We were discussing my college career. I majored in English with a history minor, and in the middle of my senior year realized that no one was going to pay me to analyze Jonathan Swift, and that whatever I did for a living, it was not going to be teaching. My mother at that time was a library assistant at the Napa City-County Library, and she suggested I consider applying to Library School, as she thought if I did I could get a summer internship in Napa. I did both, which was the start of about 17 years in the library and records management field (with a brief interruption during which I ran a small business with my first husband).
During this exchange, the interviewer (who is around 30, based on his college dates) asked me if I hadn't considered other careers. I explained it was because I was a woman - and he asked, more or less, what did that have to do with it? I realized he had no clue about gender attitudes and politics in the 1960s and '70s, much less those in the '50s, when I was growing up. So I gave him a brief summary of what the world was like for educated women in the U.S., before the feminist movement. In case I have other readers in his cohort, I will recap briefly. Basically, unless you were a very unusual woman (and there were some), you were expected to attend college to get your "Mrs." degree. If you didn't get married, there were a small number of "acceptable" careers - teacher, librarian, nurse, secretary. I don't remember knowing about "secretary" as an option - if I don't make a point of investigating something, I may not know about it, then and now.
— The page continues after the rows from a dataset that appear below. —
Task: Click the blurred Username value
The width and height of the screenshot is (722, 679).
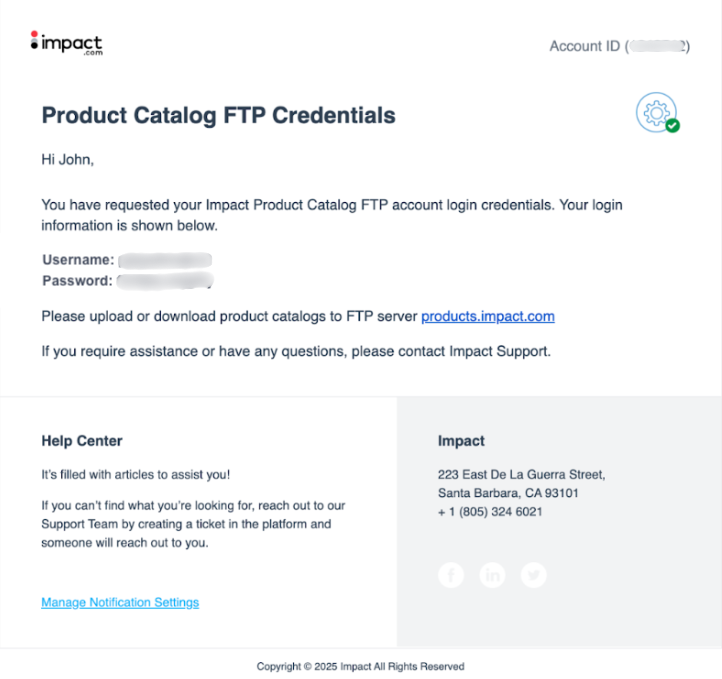Action: [x=164, y=260]
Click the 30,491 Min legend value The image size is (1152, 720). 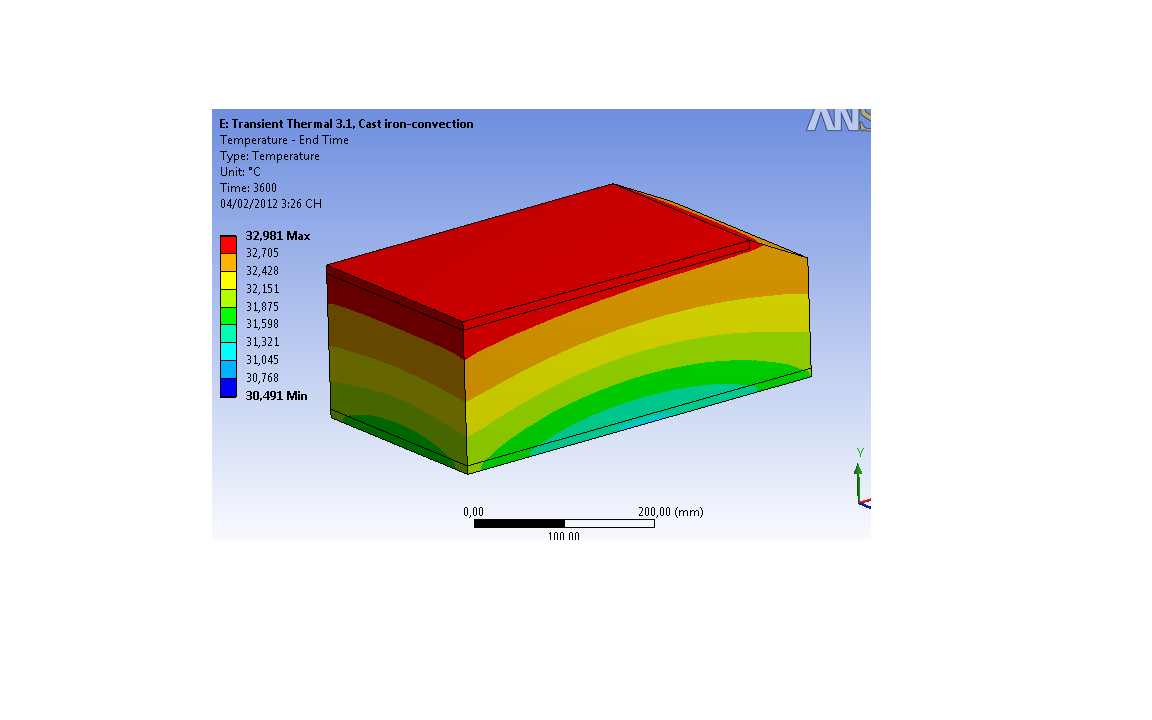tap(277, 396)
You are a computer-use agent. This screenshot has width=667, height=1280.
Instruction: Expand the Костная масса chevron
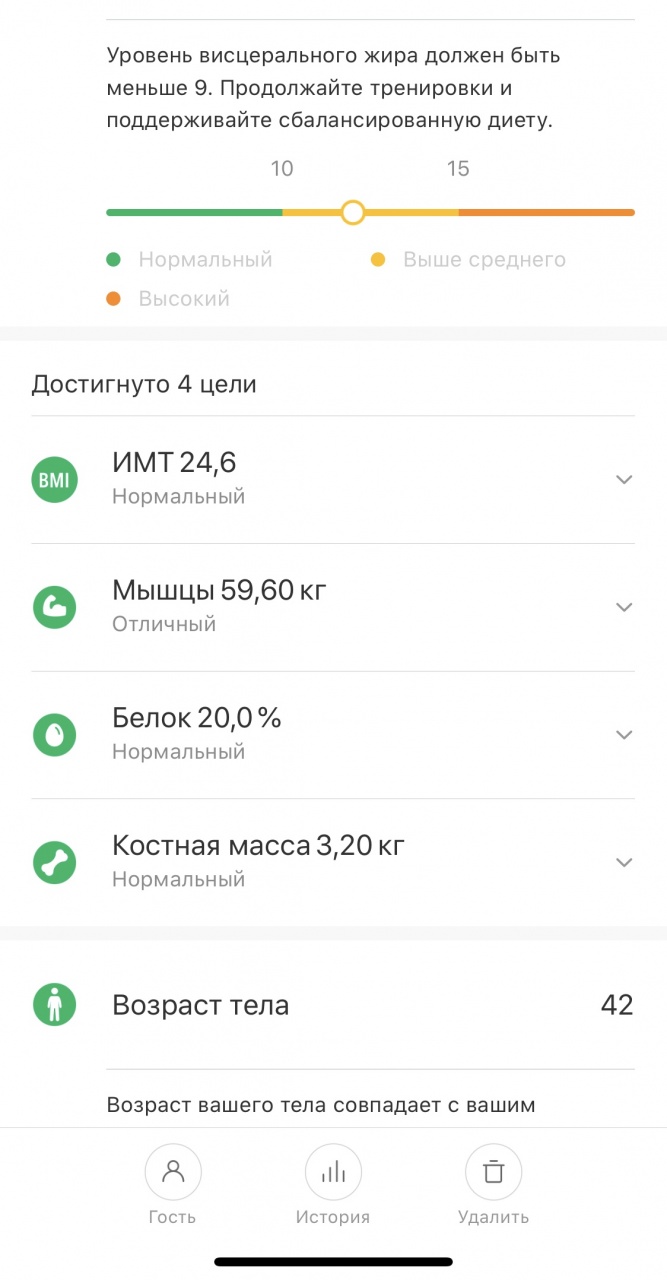tap(624, 862)
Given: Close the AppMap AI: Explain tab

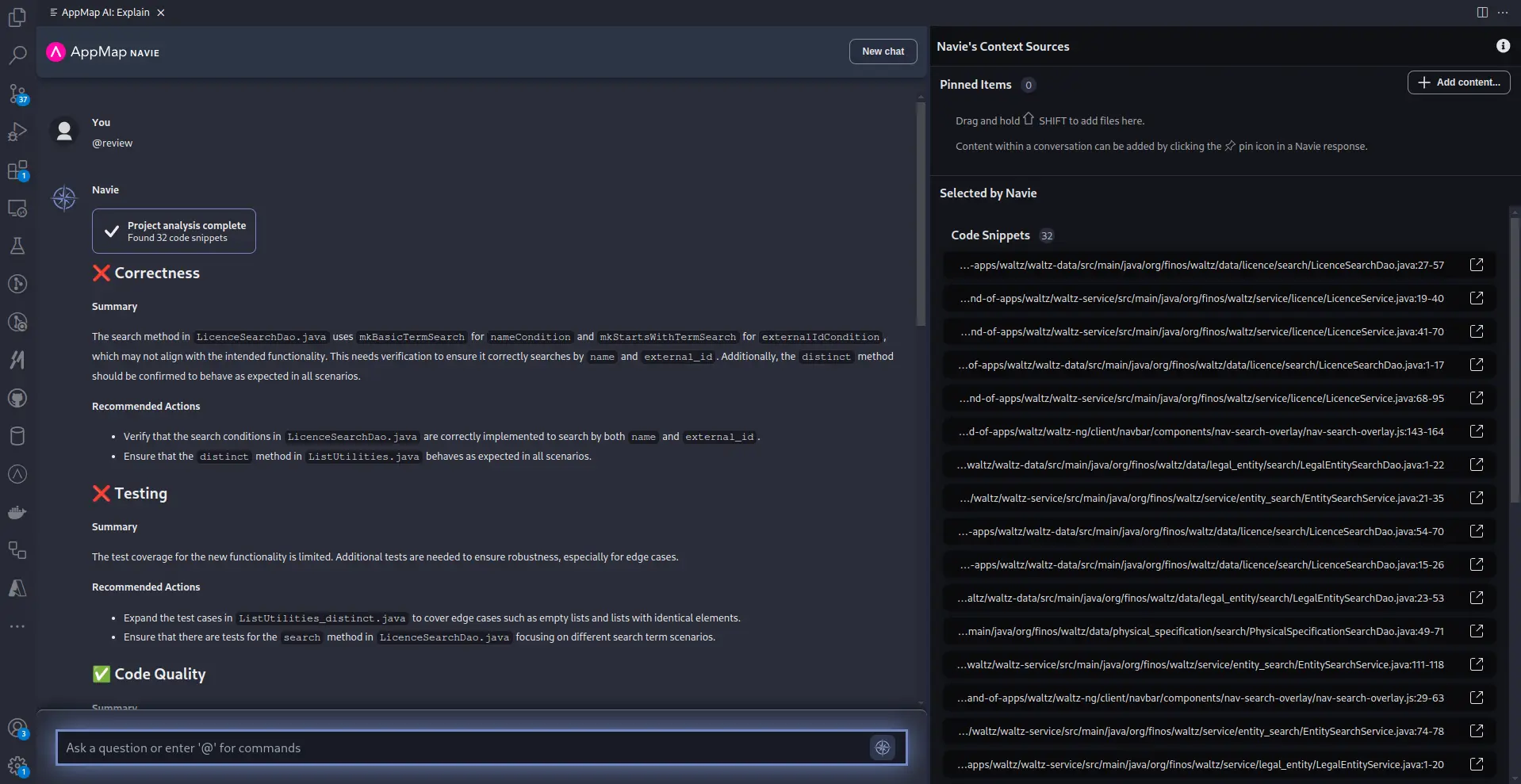Looking at the screenshot, I should tap(161, 13).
I also told him that I remembered my aunts, in the late '60s, commiserating with me that it was a good thing I was getting a college degree, since I hadn't been able to get a man. (They weren't quite that crude.) He was startled. And I hadn't even gotten into the rules about divorce and abortion (which was still illegal, not that I ever had to deal with it).
I actually came through the 50's and 60's pretty well. My family was determined that my sister and I should go to college, and we did; and we both got (eventually) pretty good jobs. But the social environment for women then was bad compared to now - higher education largely optional, no divorce if the husband didn't agree, abortion available only in deadly, illegal back alley "clinics," women barred from most professions, wife beating considered a "private, family affair" that nobody talked about. Contraception was only just beginning to become available - oral contraceptives first went on sale in 1960. Which led to a large increase in female college attendance, graduation, and employment. Also, social conditions for women varied wildly from state to state.
My interviewer is highly educated, with a degree from U.C. Berkeley and an advanced degree from Harvard. And he didn't know this history, which was an integral part of my life. Maybe it's because he's Canadian. But if he doesn't know, there's no hope that people who only attend U.S. public schools know - those schools have stopped teaching anything but "reading" and "arithmetic," because only those get credit on the federal tests. At least in the 19th century they also taught the 3rd "R", 'riting.
Why does his ignorance bother me? Because if we don't know where we used to be, and how we got there from here, we can't be sure we won't wander back down the same old paths. (No, I won't quote Santayana; you all know the statement.) There are a lot of people in the Republican Party who speak as though they want to go back to "the way it was" in the '50s, when white men were in charge and everyone else (especially women) knew their place. I refuse to accept that.
I've found myself explaining this kind of thing to my son: why the Perkins school, where Laurie learned to tune pianos, only taught tuning to boys; that in high school we were told that a woman couldn't be a chef because beating all those sauces required more arm strength than we have; and other historical minutiae that don't come to mind at the moment.